_Work to complete_
Reproduce the part of the items that opens with the line containing "Task: Click the" and closes with the line containing "Action: pyautogui.click(x=114, y=214)", renaming "heading" to "title" and keeping everything else unchanged. Leave the pictures out of your answer.

_Extracted data_

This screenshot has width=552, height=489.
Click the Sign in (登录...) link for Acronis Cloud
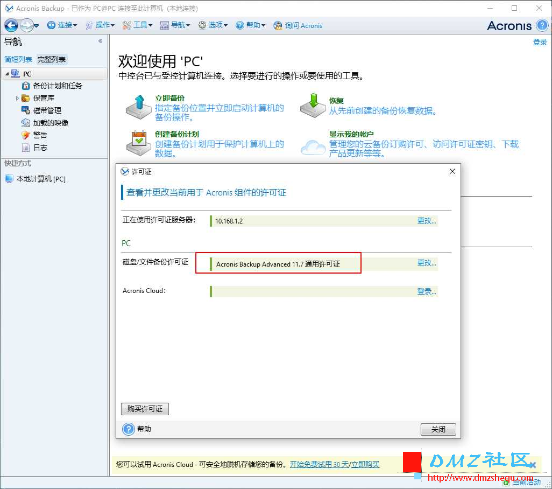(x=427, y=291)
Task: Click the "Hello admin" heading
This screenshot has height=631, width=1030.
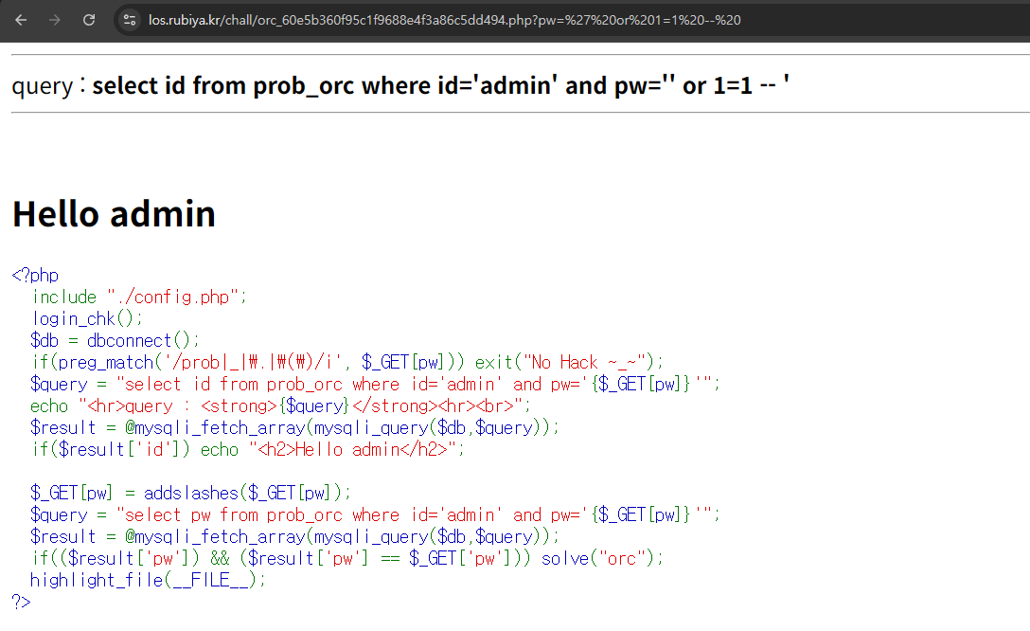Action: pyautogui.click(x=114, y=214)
--
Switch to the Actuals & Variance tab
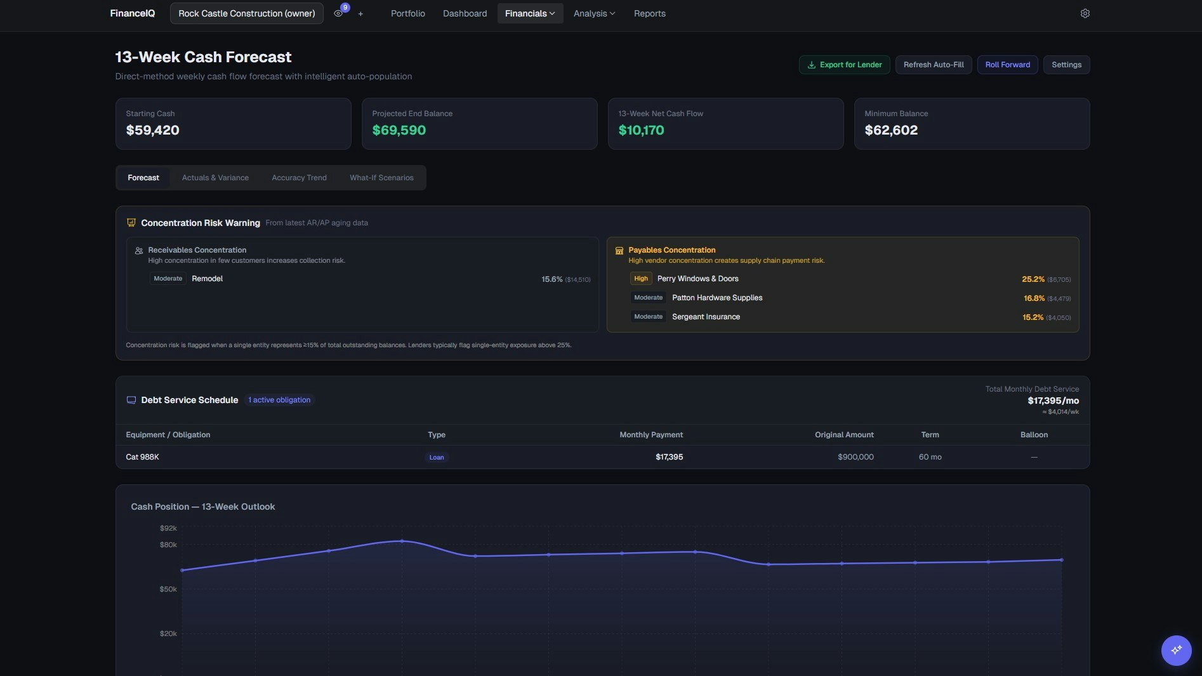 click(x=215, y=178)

_Complete output_
Task: Click the "Hello admin" title
This screenshot has height=631, width=1030.
Action: pyautogui.click(x=114, y=214)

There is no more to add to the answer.